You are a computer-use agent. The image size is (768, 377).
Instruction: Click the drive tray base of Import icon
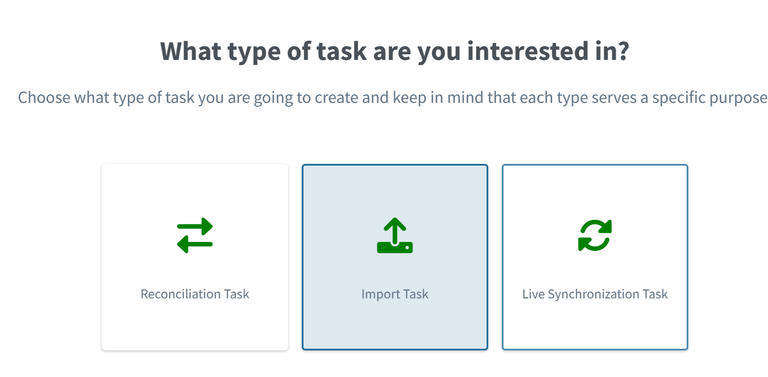(x=395, y=247)
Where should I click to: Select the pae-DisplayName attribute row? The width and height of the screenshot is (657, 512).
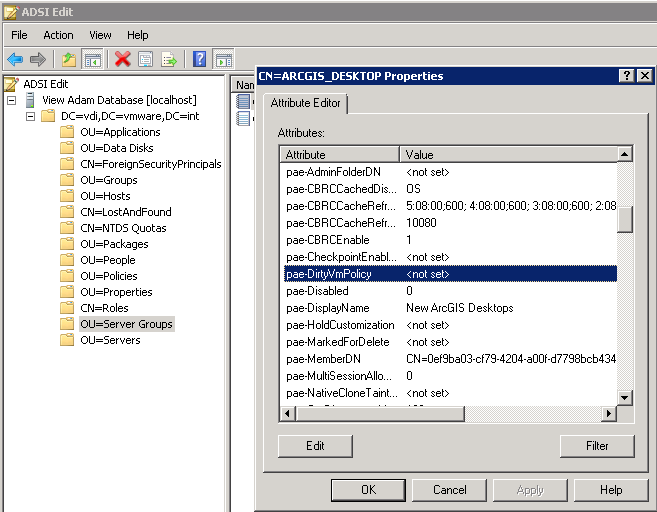[340, 308]
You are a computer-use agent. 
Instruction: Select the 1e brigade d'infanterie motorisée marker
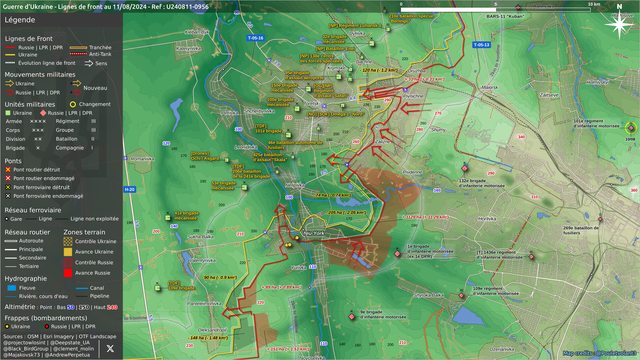pos(398,254)
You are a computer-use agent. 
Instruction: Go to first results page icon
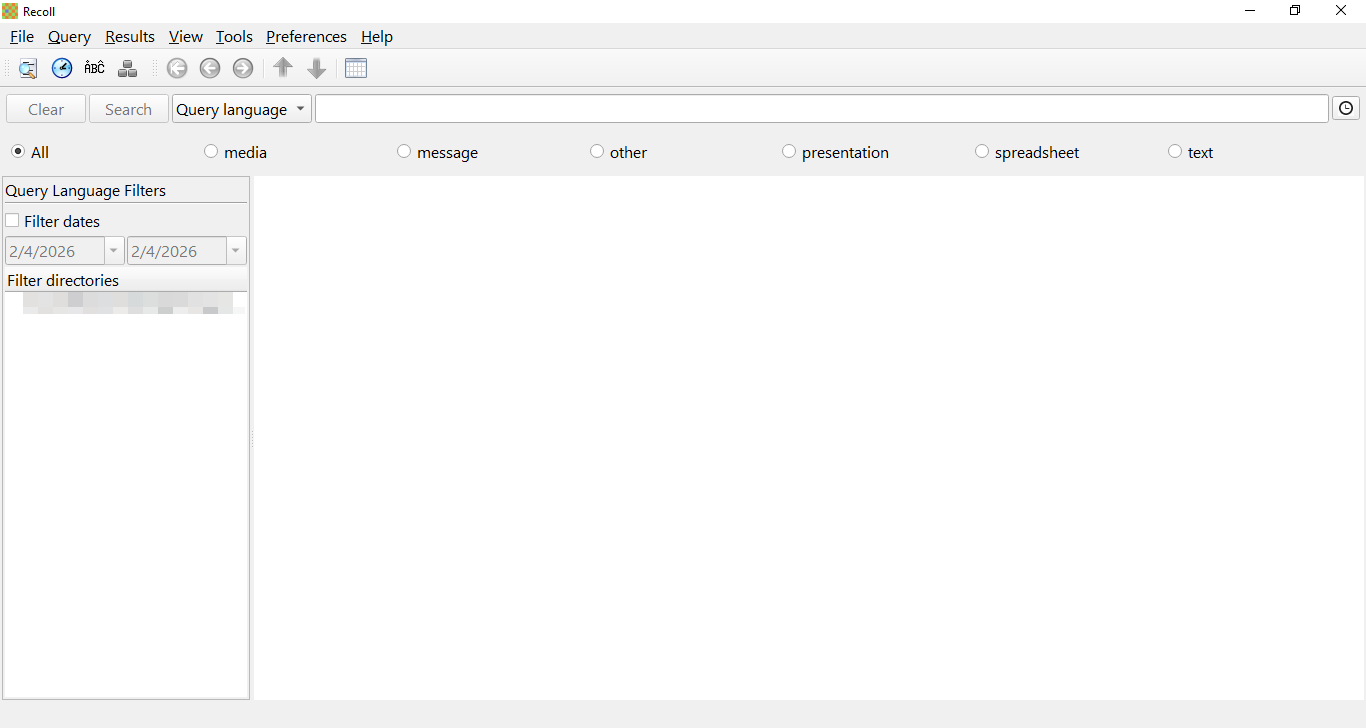click(x=177, y=69)
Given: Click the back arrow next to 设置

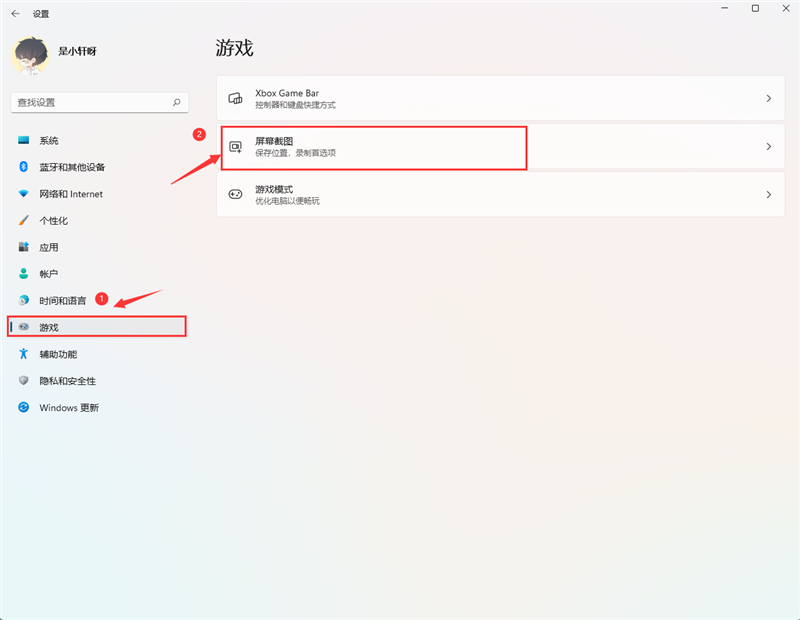Looking at the screenshot, I should click(14, 14).
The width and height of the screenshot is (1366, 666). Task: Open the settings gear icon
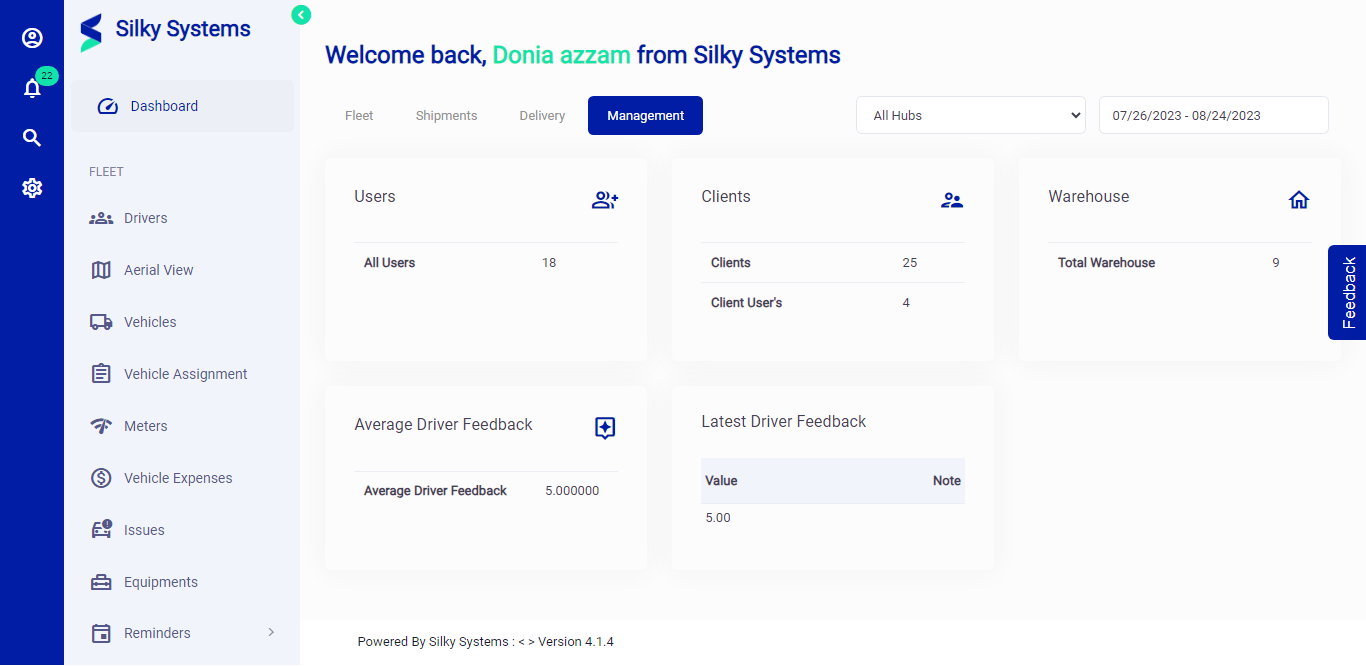point(32,188)
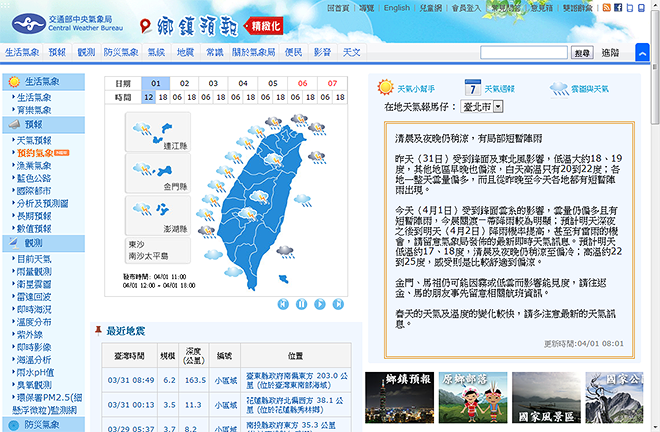Open the 地震 navigation menu tab
Viewport: 660px width, 432px height.
[185, 51]
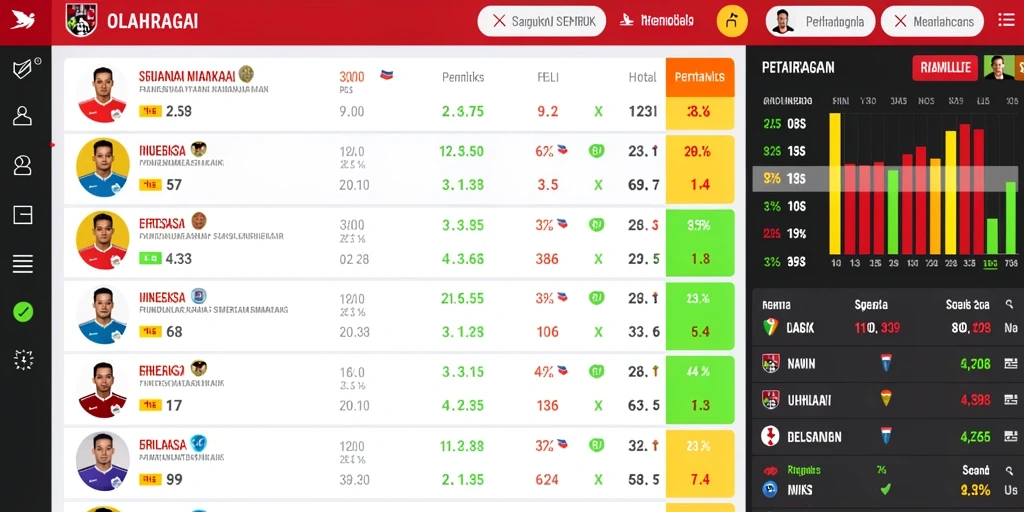Open the shield icon in left sidebar
Viewport: 1024px width, 512px height.
click(23, 68)
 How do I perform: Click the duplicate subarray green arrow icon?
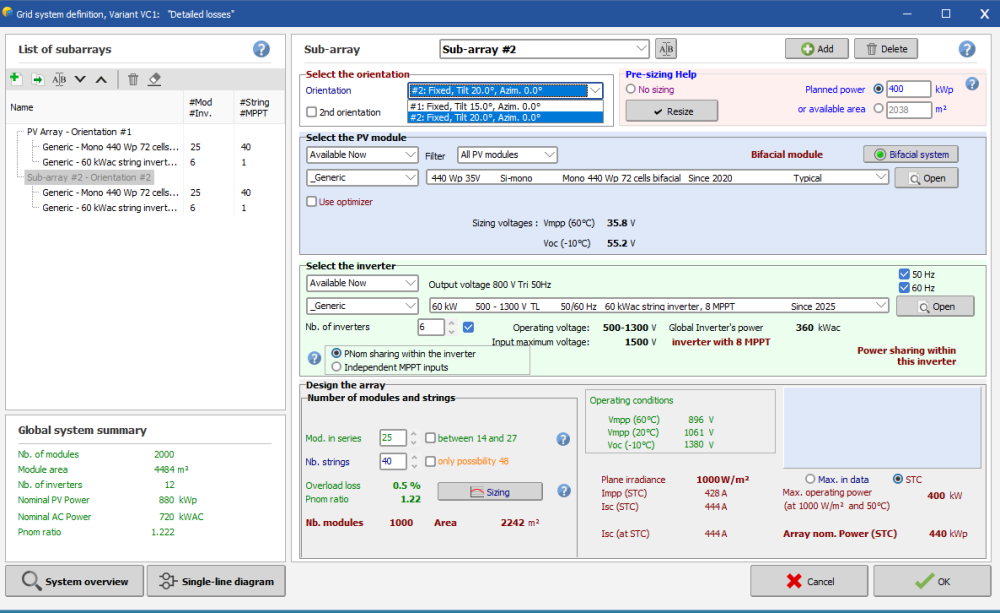click(x=37, y=79)
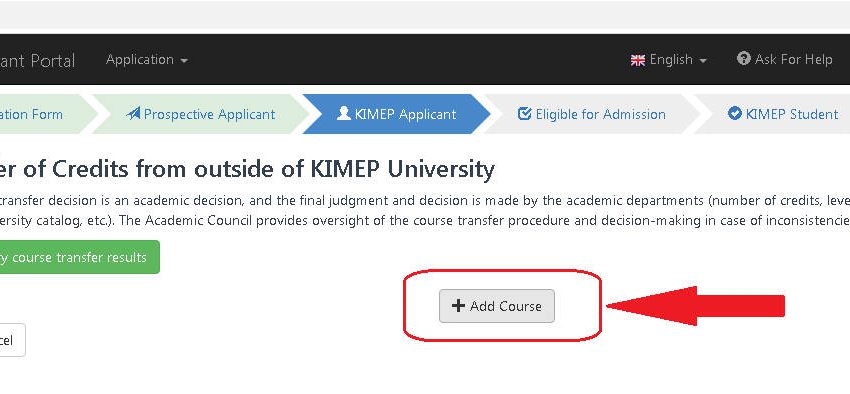Click the plus icon on Add Course
This screenshot has width=850, height=394.
coord(458,306)
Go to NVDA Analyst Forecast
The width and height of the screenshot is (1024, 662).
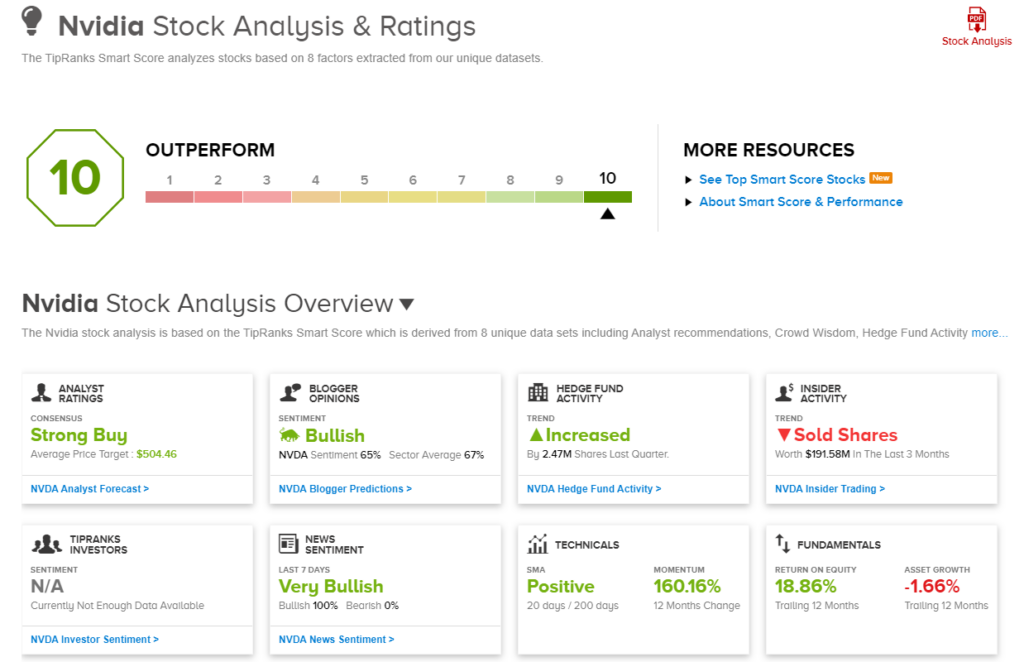[90, 489]
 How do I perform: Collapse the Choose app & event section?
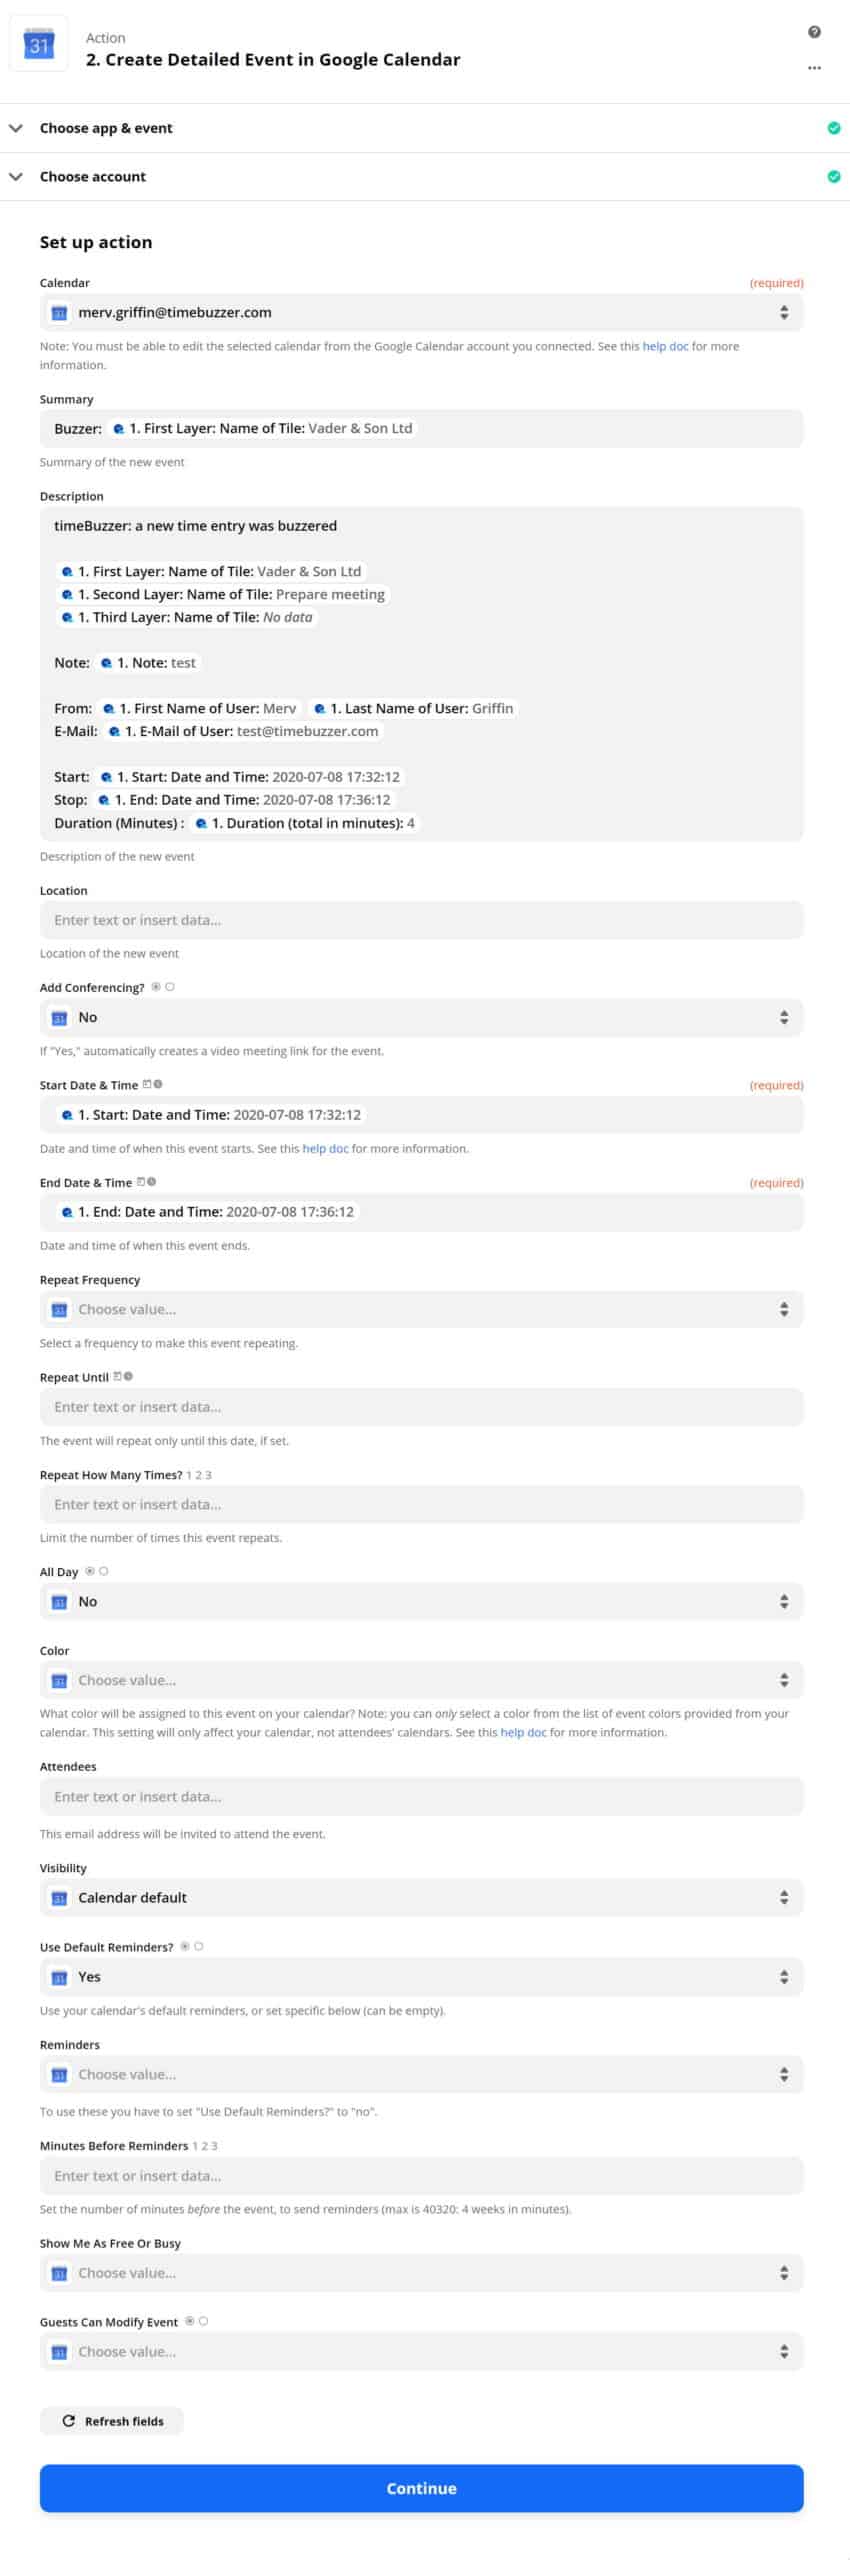coord(16,128)
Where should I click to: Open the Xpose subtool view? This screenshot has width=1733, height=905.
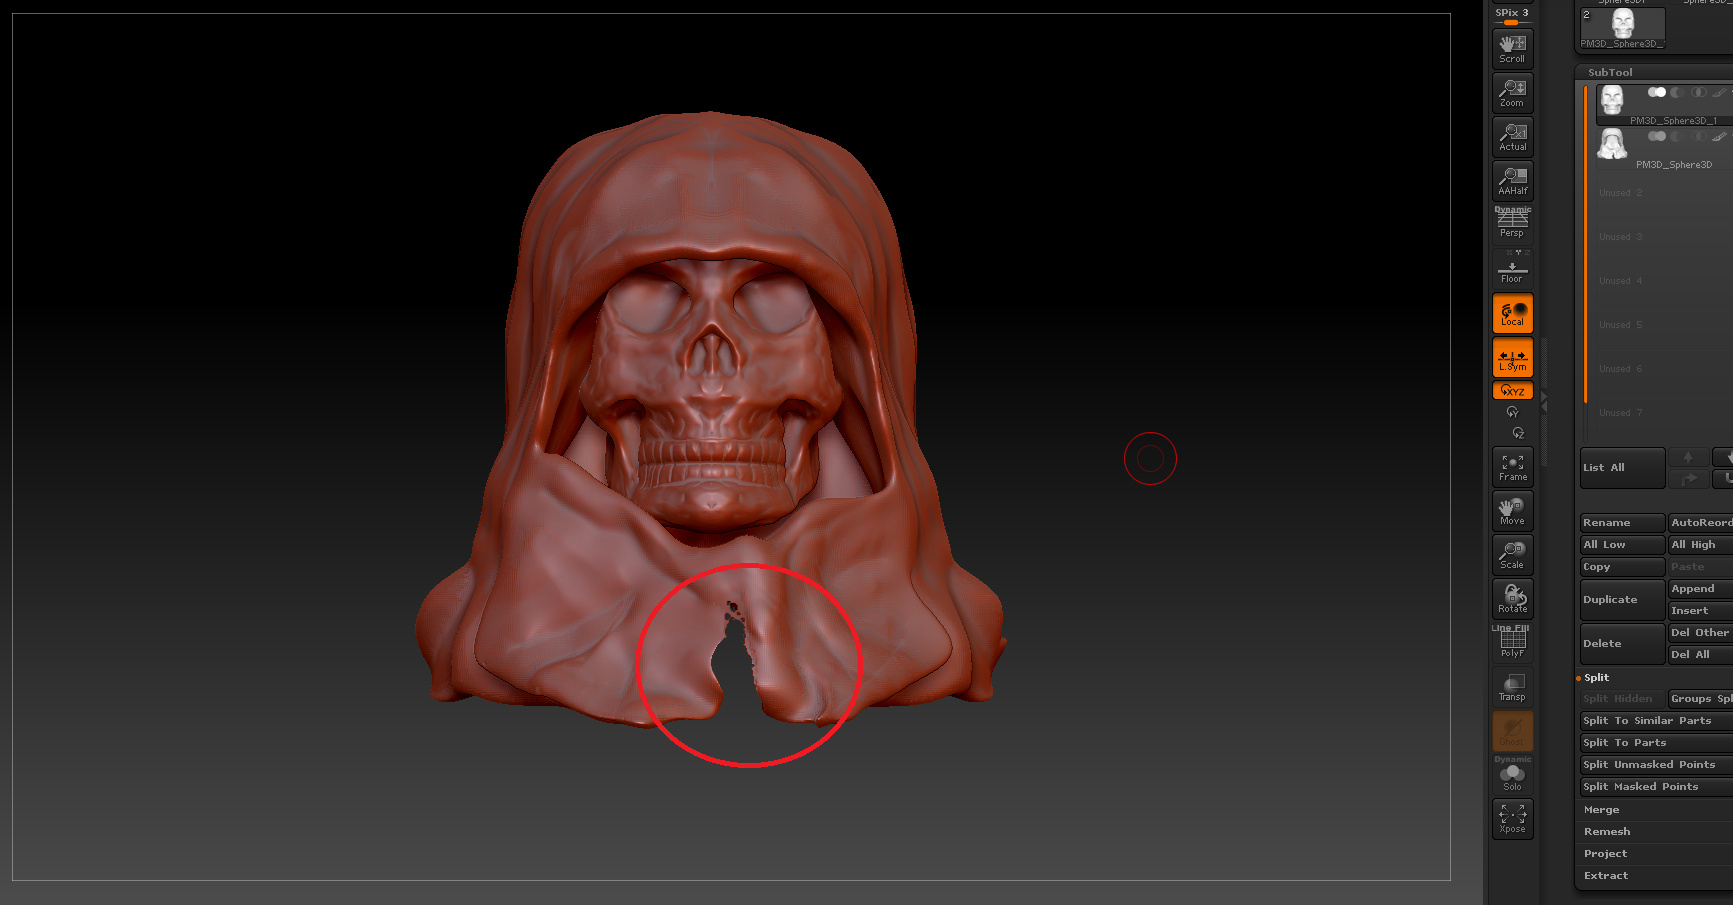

● WHAT YOU ARE ASKED TO DO:
An exact copy of the material is required, minus the pictures.

● EXPECTED ANSWER:
You are a computer-use agent. The image size is (768, 377).
Instruction: Click the drive tray base of Import icon
(x=395, y=247)
Where should I click to: Select the pae-DisplayName attribute row? The width and height of the screenshot is (657, 512).
[340, 308]
You are a computer-use agent. 
Instruction: Select the 1e brigade d'infanterie motorisée marker
pos(398,254)
You are a computer-use agent. 
Instruction: Go to first results page icon
click(x=177, y=69)
Given: Click the back arrow next to 设置

Looking at the screenshot, I should click(14, 14).
The width and height of the screenshot is (1366, 666). Task: Open the settings gear icon
point(32,188)
Open the 地震 navigation menu tab
Viewport: 660px width, 432px height.
[185, 51]
Open the shield icon in left sidebar
Viewport: 1024px width, 512px height.
click(23, 68)
 How do I perform: Click the duplicate subarray green arrow icon?
click(x=37, y=79)
Click the plus icon on Add Course
This screenshot has width=850, height=394.
coord(458,306)
Go to NVDA Analyst Forecast
The width and height of the screenshot is (1024, 662).
[90, 489]
 How do I perform: Collapse the Choose app & event section?
coord(16,128)
Where should I click to: Open the Xpose subtool view? This screenshot has width=1733, height=905.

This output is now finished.